Flashbacks. Why is this show on more solid ground whenever it does those? We’ve had ridiculous wigs for the middle ages, pretty nice flapper dresses for the roaring 1920’s, plenty of ante-bellum and Victorian suits and gowns, and now we get decent military uniforms and floral dresses (and hats!) for the 1940s. Something about Damon and Stefan looks just right in old sepia tones. Here we’re dealing with a Stefan just coming down from his Ripper mode, which means we get his sponsor Lexi too, every bit the fierce “girl Friday” to his dapper soldier boy. She can go toe to toe with any of the Jakes who happen by. Well, this time her Jake is Damon, and he’s pretty hard to go toe to toe with, safely.

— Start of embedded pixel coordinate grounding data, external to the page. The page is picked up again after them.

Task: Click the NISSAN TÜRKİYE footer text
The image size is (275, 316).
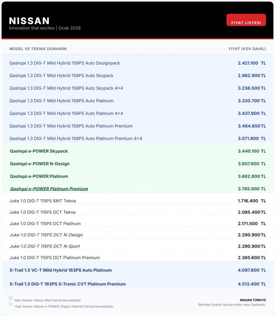Action: click(x=253, y=300)
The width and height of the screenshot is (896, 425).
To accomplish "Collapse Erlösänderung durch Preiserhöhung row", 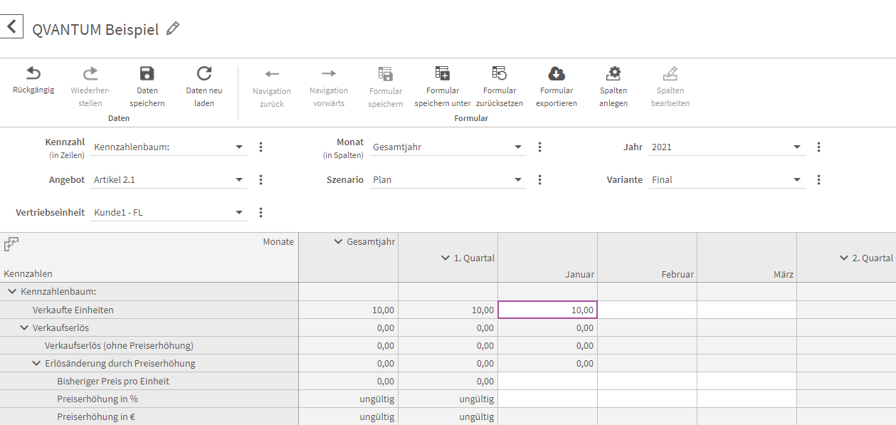I will point(36,363).
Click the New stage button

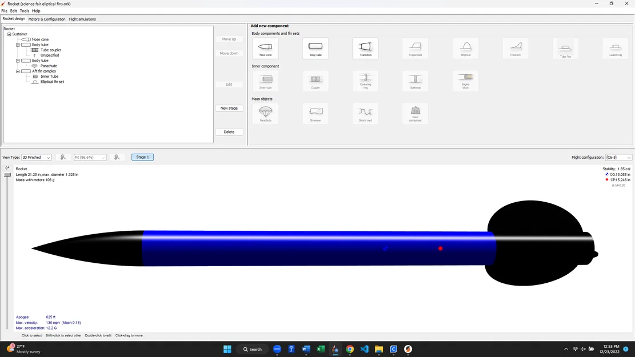click(229, 108)
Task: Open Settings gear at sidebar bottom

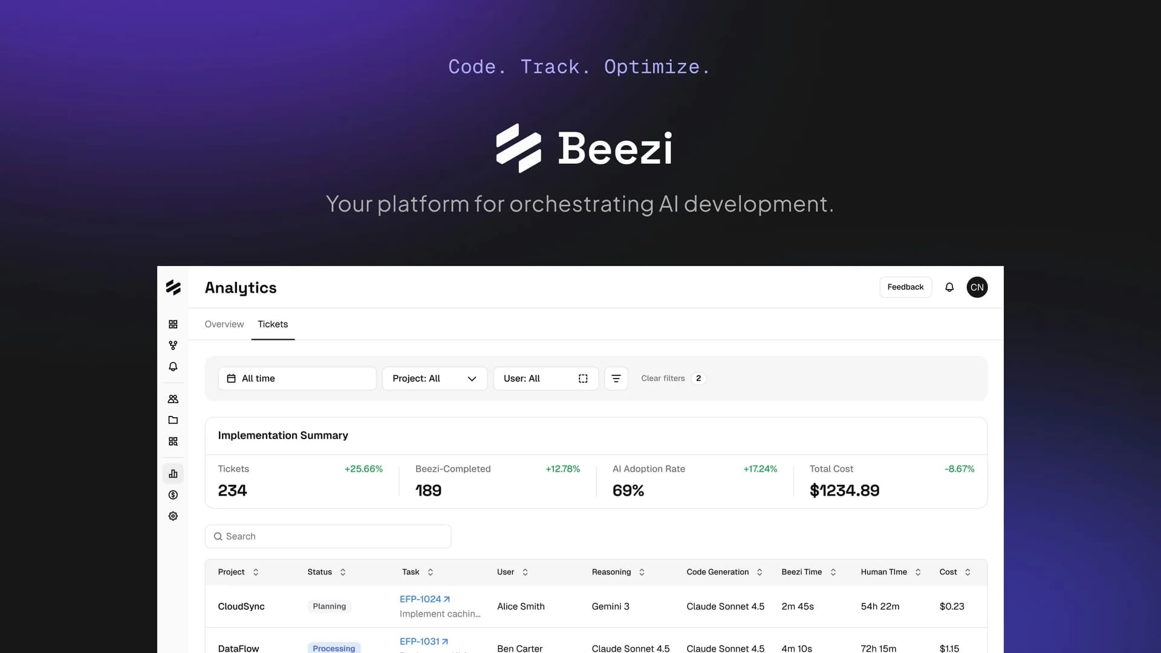Action: click(173, 516)
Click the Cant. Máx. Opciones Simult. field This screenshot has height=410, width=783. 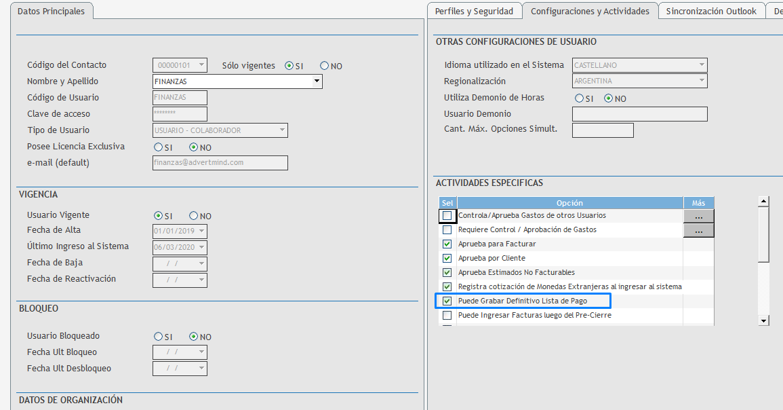click(603, 130)
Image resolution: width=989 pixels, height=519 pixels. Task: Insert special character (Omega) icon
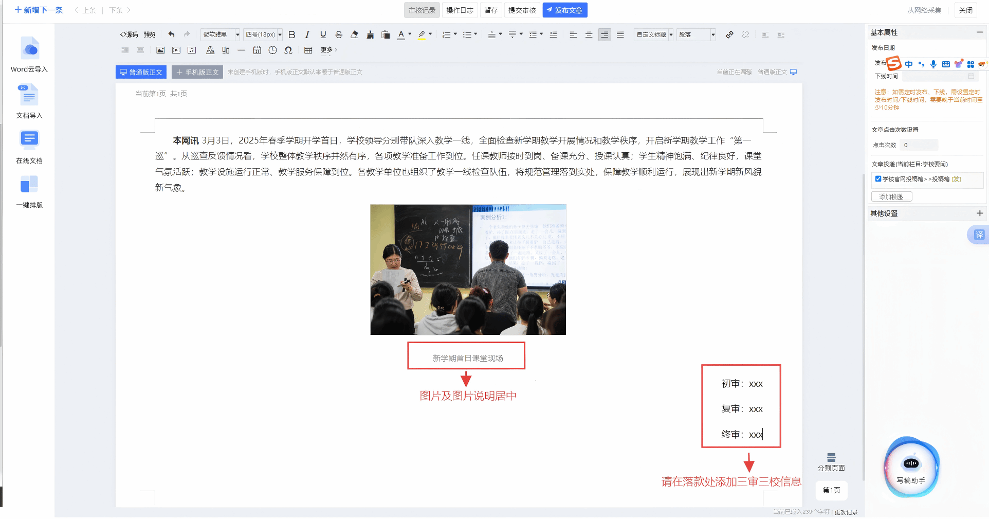coord(288,50)
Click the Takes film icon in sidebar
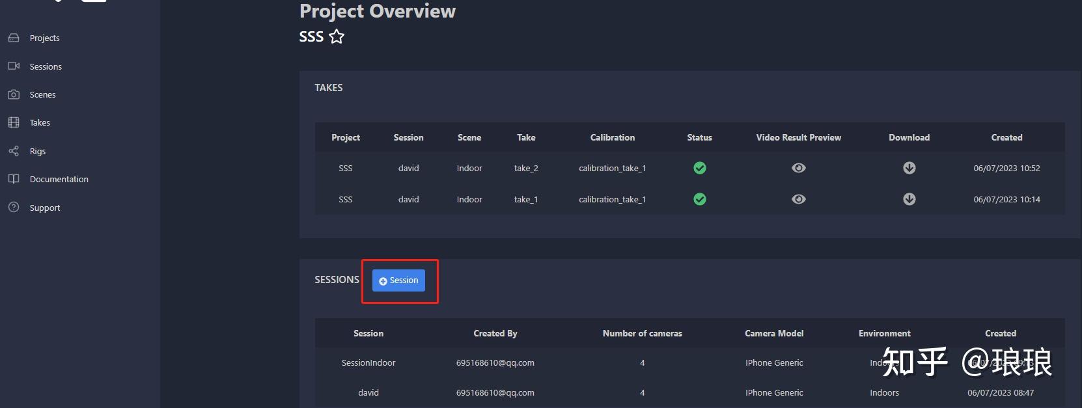The width and height of the screenshot is (1082, 408). coord(14,122)
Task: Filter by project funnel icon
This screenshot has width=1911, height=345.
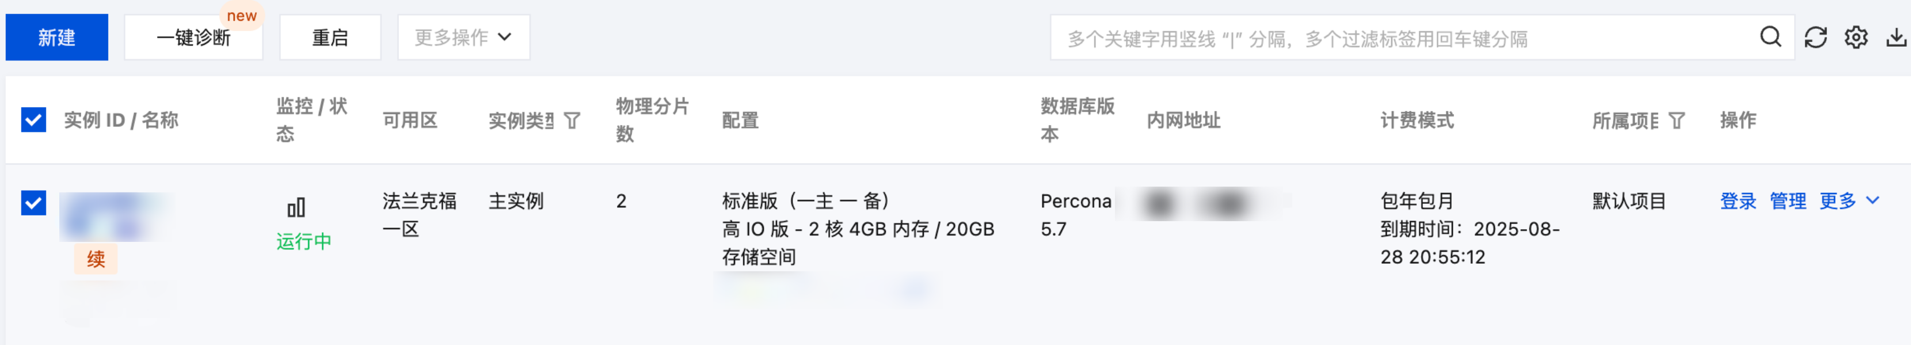Action: (x=1677, y=120)
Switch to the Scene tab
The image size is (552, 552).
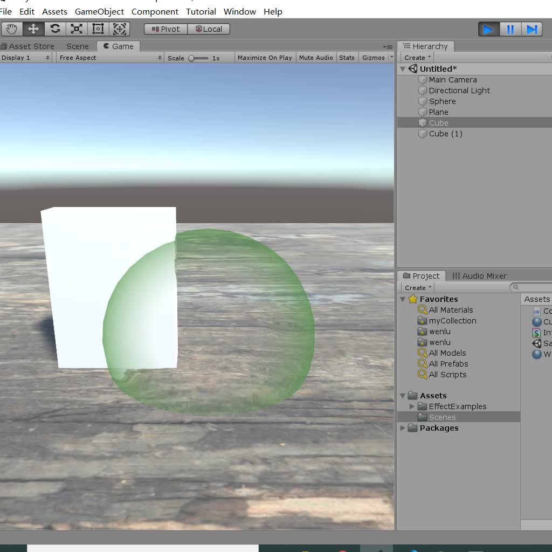(77, 46)
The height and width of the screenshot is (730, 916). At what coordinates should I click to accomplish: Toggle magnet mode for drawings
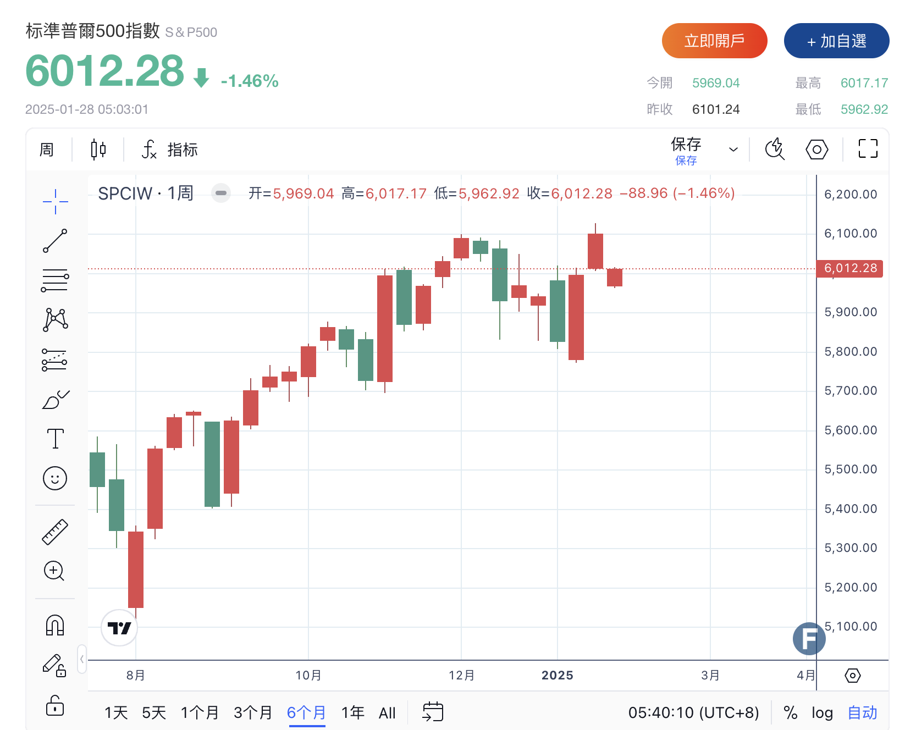click(x=55, y=625)
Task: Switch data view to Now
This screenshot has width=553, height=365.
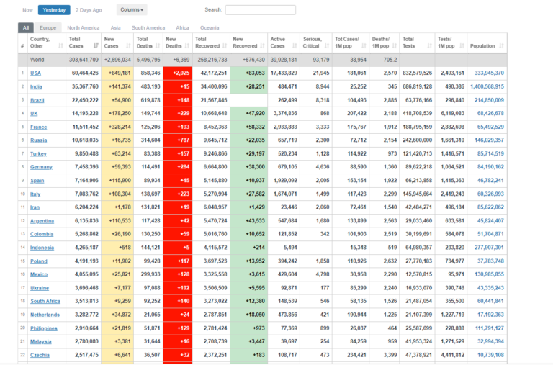Action: (27, 10)
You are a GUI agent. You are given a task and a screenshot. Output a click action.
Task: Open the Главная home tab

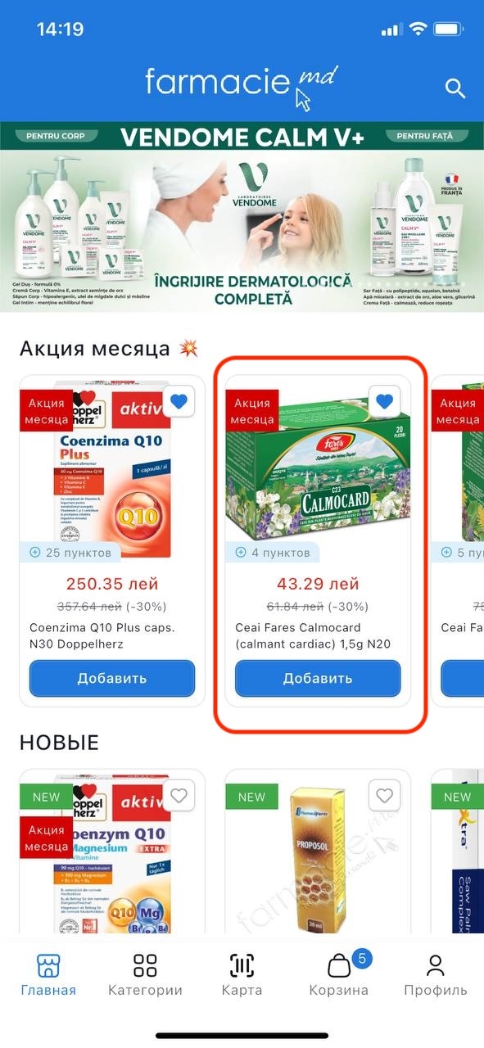tap(48, 974)
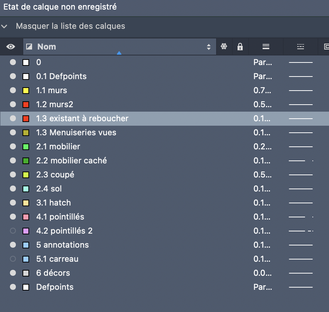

The writers have taken the only route they could after the corner they wrote themselves into last week. The only way we could still care about what Damon thinks of Elena is if he didn’t know he had sired her. And whether it was wishful thinking or not, he claims not to have realized and seems pretty bummed over the possibility. Even though he did it once before, in New Orleans, to Charlotte (played by that charming waif Madeline Zima), who took his every command quite literally indeed, so much so that he enlisted the aid of powerful witch Valerie to break the bond.
It didn’t work, but we learned a lot of other things about siring from all angles this week. Tyler lets Elena know that you can hate the person you’re sired to, but still do their bidding. Siring affects your actions, not your feelings. This is important because he’s on his own quest of sire-bond-breakage at the moment, not for himself but for all of the Klaus victim-hybrids. When Stefan and Damon do find the still loyal Charlotte in the Big Easy (Damon told her to count all the bricks of every building in town, which she now does as kind of an obsessive tribute to his memory, wistfully), he does finally set her free (though I fully expected to see her walking out into the sun and burning to ash in the background after he left the bar). Somehow she never decided to come looking for him, and they even find her on the same street corner where he left her, believing a witchy spell had done the trick.
They don’t find the same witch from 70 years ago, but they do find her daughter (remarkably well preserved for 80), who remembers meeting Damon as a child. At this point the episode becomes almost a redo of 3.04 (“Disturbing Behavior,” with the Chicago gangster flashback), except that Naomi’s mom and Chicago Gloria both trafficked in some quite black arts (given a name for once and for all, doing this is called “expression”), which Naomi refuses to do. I’m a little distracted by the actress also having been on American Horror Story as the patient so boring the therapist wasn’t sure if he’d killed her or not in one of his mental fugues, but Naomi is much more intense and explains to Damon that Valerie fooled him for her own reasons and the only person who can break a vampire sire bond is the vampire himself. He has to set his little captive free.
Over in werepire land, Kimberly, recently unsired, tries to stage a coup to take the hybrid pack away from Tyler, meaning she kidnaps Caroline and threatens Elena. Tyler has to pull a trick from the Klaus playbook and plunge his hand into Kim’s chest until she backs down. The alpha dog battle isn’t as sexist between these wolves as it is, for example, in the Anita Blake world (where there must always be a king and queen), but Tyler does prevail. Does that mean he’s turned the Klaus army to his cause?
Bonnie, Elena and Caroline have a girls’ night in that ends on a sour note, and Hayley and the Professor are still plotting something that needs twelve free hybrids. Hmm, an echo of the twelve souls Damon killed for Valerie’s spell? Ominous. Hayley wanted info on her parents, but she doesn’t like what she gets. Neither does anyone this episode, especially Elena, who doesn’t want to be unsired by Damon, even though she’s probably in her wrong mind.